磷素对杉木幼苗耐铝性的影响机制

doi:10.11707/j.1001-7488.20180505

摘要/Abstract

摘要： [目的]在南方酸性红壤中，低磷和铝毒是制约杉木人工林产量的重要因子。通过研究不同磷水平处理下，铝胁迫对杉木幼苗生理生化指标的影响规律，从而为阐明杉木适应自然环境中低磷富铝土壤机制提供基础数据，为我国酸性土壤杉木人工林的可持续经营和生产管理提供科学依据。[方法]设置0，0.16，0.32 mmol·L^-1 3个浓度梯度的预培养，并在Al³⁺（0.1 mmol·L^-1）和无Al³⁺（0 mmol·L^-1）的环境中进行模拟胁迫试验，分析不同供磷处理下铝胁迫对杉木幼苗的抗氧化酶活性等生理指标、元素吸收、根系各元素亚细胞分布规律以及透射电镜-X-射线能谱（TEM-EDS）下Al在各细胞器的分布的影响机制。[结果]Al³⁺导致杉木幼苗体内的超氧化物歧化酶（SOD）、过氧化物酶（POD）、过氧化氢酶（CAT）和丙二醛（MDA）等生理指标异常，随着供磷程度的增加，上述生理异常现象均得到有效的缓解。此外，随着供磷水平的增加，杉木幼苗根系中Al含量显著降低，而K、Mg、Zn和P的含量明显增加，叶片中Al、Mg、Ca和K的含量显著上升。TEM-EDS分析发现杉木幼苗根系细胞壁是铝聚集的主要场所，磷素能够促使铝向液泡转运，并在液泡当中沉积为黑色不溶颗粒。
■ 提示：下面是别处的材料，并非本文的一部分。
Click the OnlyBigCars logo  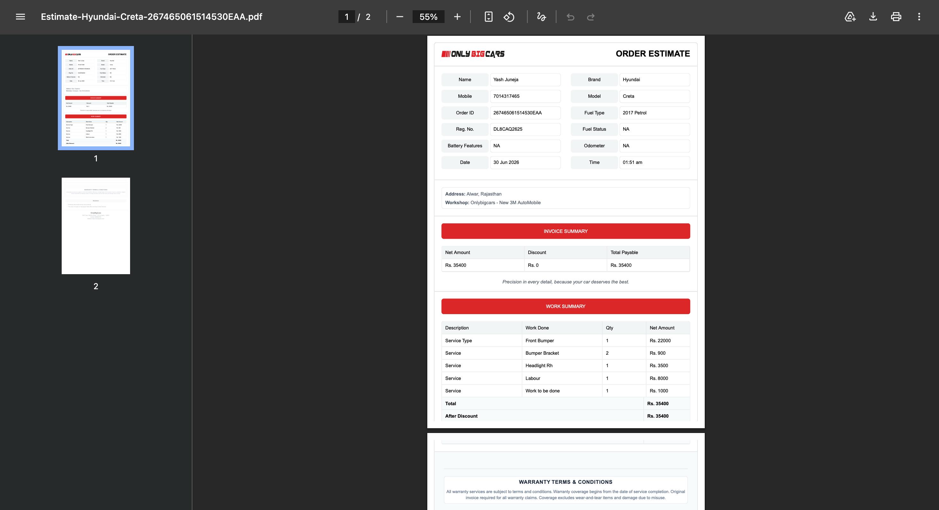click(x=473, y=54)
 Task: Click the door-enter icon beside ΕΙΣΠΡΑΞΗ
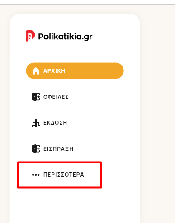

对根系亚细胞进一步分析发现，Al和P主要分布在杉木幼苗根系的细胞壁组分中，随着供磷水平的增加，根系细胞壁组分中的Al和P比例显著下降，而在可溶组分中显著增加，这说明P与Al同时向液泡转运，此外，K和Mg也出现类似的规律。[结论]铝胁迫对杉木幼苗根系的毒害作用较大，磷素的增加主要通过改变杉木幼苗细胞内抗氧化酶活性以及Ca、K、Mg和Zn的吸收和转运，并增加Al向液泡转运，降低Al在杉木根系细胞壁组分中的富集，以维持根系细胞壁的正常结构和功能，从而缓解Al对杉木幼苗造成的膜脂过氧化作用，降低Al对杉木幼苗的损伤。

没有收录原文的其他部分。